Ángel Miguel Arnaud comprendió estas normas y supo jugar el juego y mientras él vivió, su familia llevó una existencia decorosa, a la altura de la provinciana pompa de Orizaba. Pero cuando murió, su viuda doña Carlota Vignon -hasta ese momento una matrona despreocupada y alegre, reconocida por preparar la mejor de las mayonesas- dilapidó el dinero, según unas versiones, o cayó en manos de un albacea rapaz, según otras, con el resultado idéntico de que acabó en la ruina.

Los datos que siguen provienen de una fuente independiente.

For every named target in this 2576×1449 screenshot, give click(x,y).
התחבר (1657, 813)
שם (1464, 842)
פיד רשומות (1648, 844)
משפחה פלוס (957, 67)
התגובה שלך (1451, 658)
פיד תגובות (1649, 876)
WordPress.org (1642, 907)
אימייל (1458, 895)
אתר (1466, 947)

Ramón, el mayor de los hijos -por entonces un joven mitad francés, mitad mexicano de despistados ojos redondos y largas pestañas de muñeco-, quedó perplejo ante la adversidad y no supo qué hacer con su vida. Había sido educado para recibir una herencia, no para lidiar una quiebra.

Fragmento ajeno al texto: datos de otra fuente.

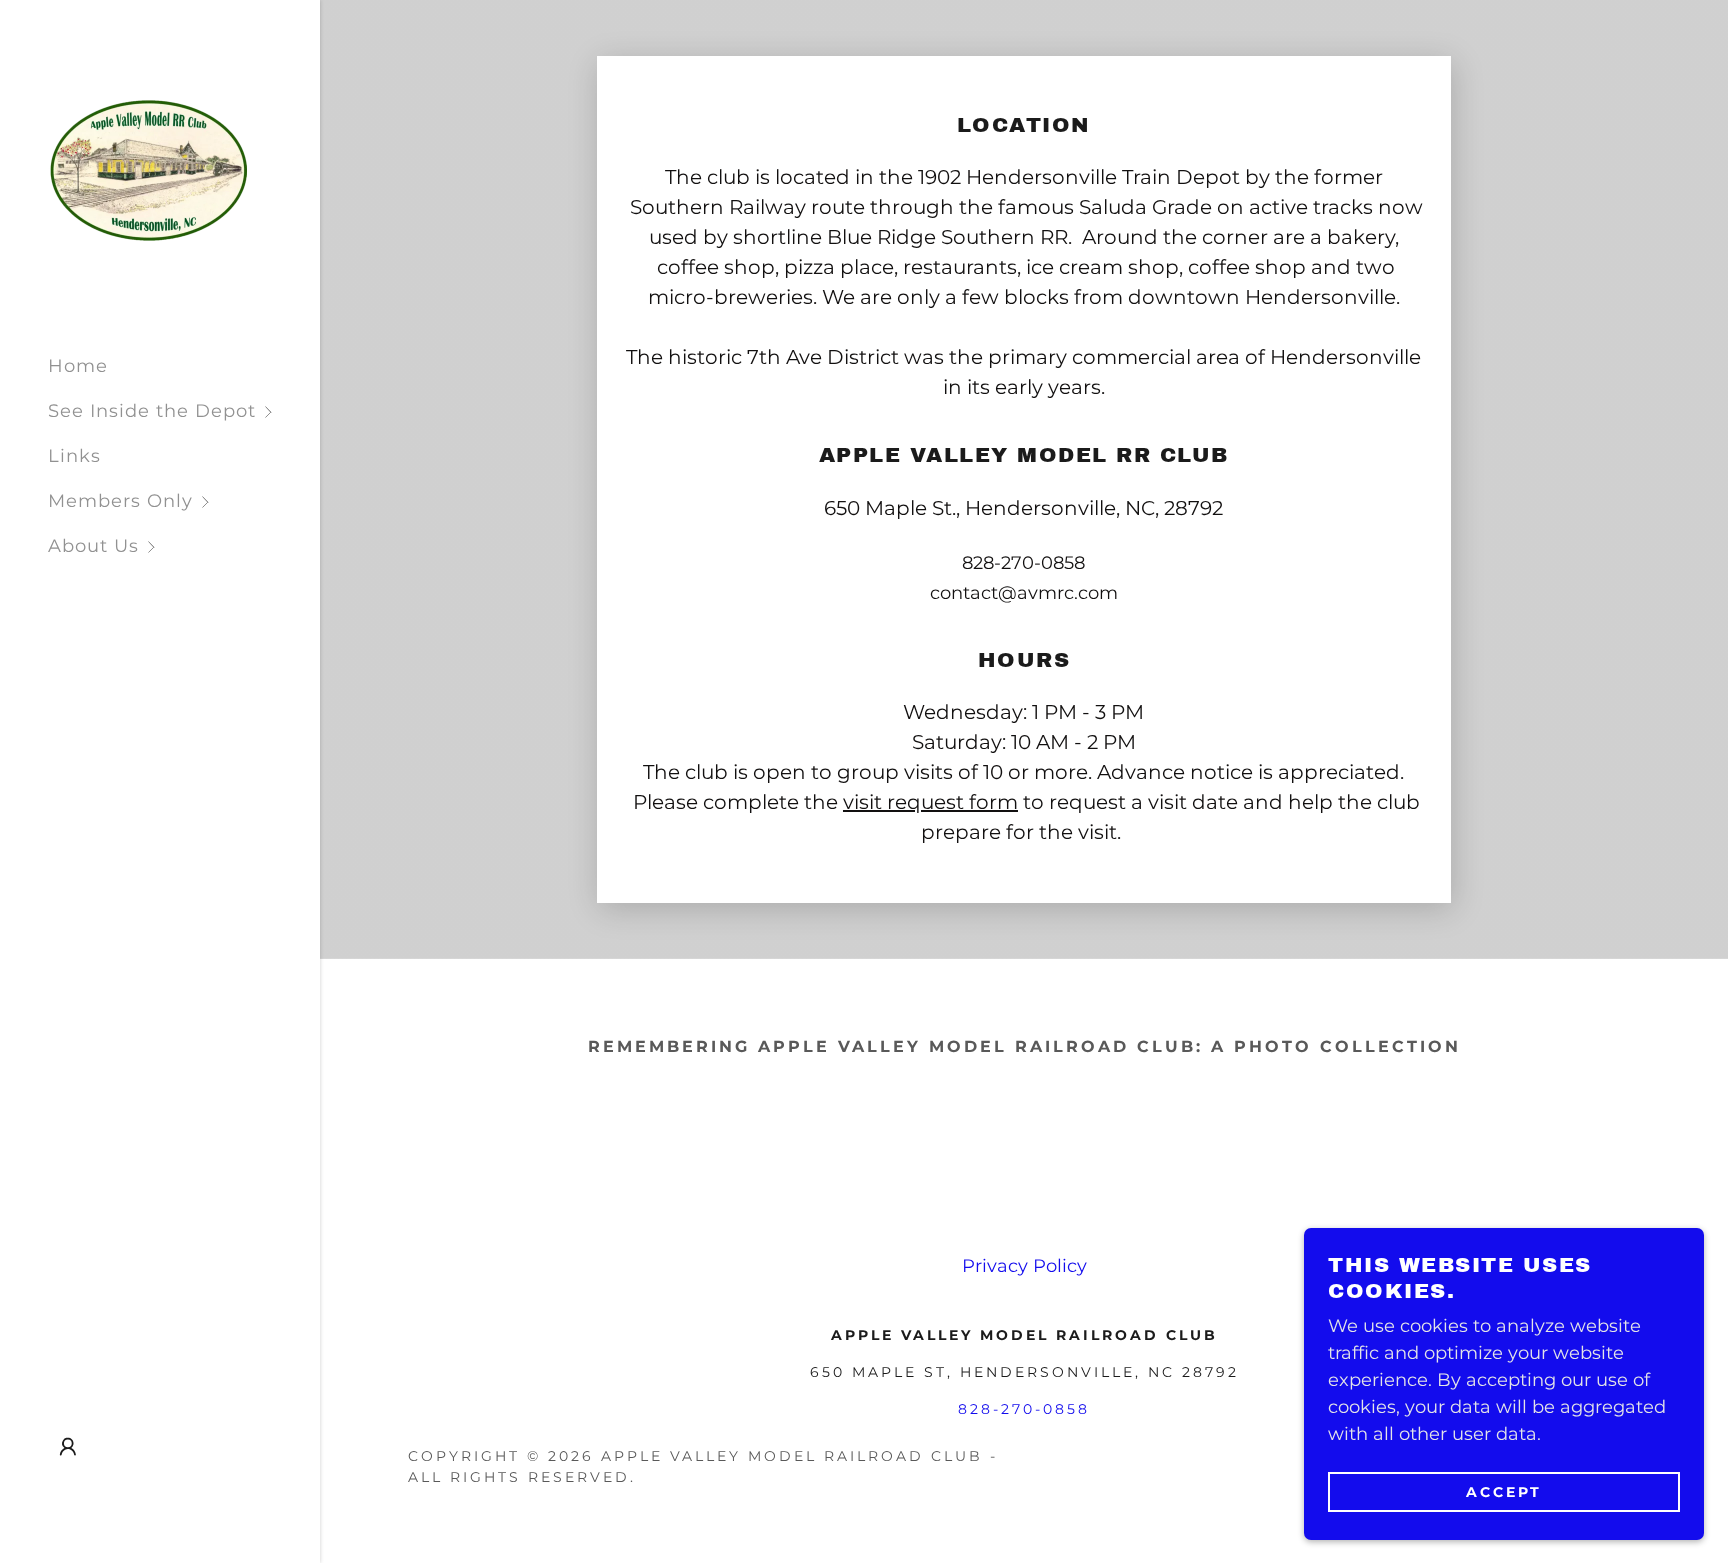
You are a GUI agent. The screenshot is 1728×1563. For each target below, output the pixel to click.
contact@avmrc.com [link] (1024, 593)
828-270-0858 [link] (1023, 563)
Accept (1504, 1491)
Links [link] (74, 456)
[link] (147, 169)
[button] (184, 411)
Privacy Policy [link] (1024, 1266)
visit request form (930, 802)
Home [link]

Durante un tiempo fue aprendiz de boticario. Memorizó las fórmulas y los nombres de todos los medicamentos y se aficionó a hacer curaciones de primeros auxilios, hasta que el dueño de la farmacia se marchó, con todo y negocio, para la capital. Tras una época de descontrol y vagancia, Ramón optó por hacerse militar.
Si hubiera tenido dinero, se hubiera pagado la carrera de oficial en una academia militar, como cualquier hijo de blanco, y hubiera obtenido medallas, honores y comodidades. Pero al no tenerlo debió convertirse, como el resto de los mexicanos del común, en magullada carne de cuartel. Un privilegio sí le dieron como reconocimiento a su condición, y fue dejarlo saltar tres o cuatro grados para entrar como sargento primero.
Al probar las primeras cucharadas de esa sopa amarga que era la vida cuartelaria, el joven Ramón Arnaud se arrepintió, quiso virar su suerte cuando ya estaba echada y cometió el error mas grave de su vida, el que habría de marcarlo para bien y para mal por el resto de sus días.
Sucedió esa noche en las barracas, detrás de los costales de maíz, cuando pensó que mejor humillado que muerto de asco y echó a correr.
Tras desertar anduvo por la ciudad de México, escondido como un prófugo y avergonzado como un pecador. Pasó un mes deambulando por las calles sórdidas de Tepito, ocultándose en las bodegas del mercado de La Merced, esquivando los excrementos que los vecinos arrojaban por la ventana. Se refugió en los cuchitriles de las putas de la Calle del Órgano, convivió en las tabernas con bohemios suicidas y músicos ciegos, y en las esquinas se disputó las monedas con los tragafuegos, los declamadores y los cazadores de gatos.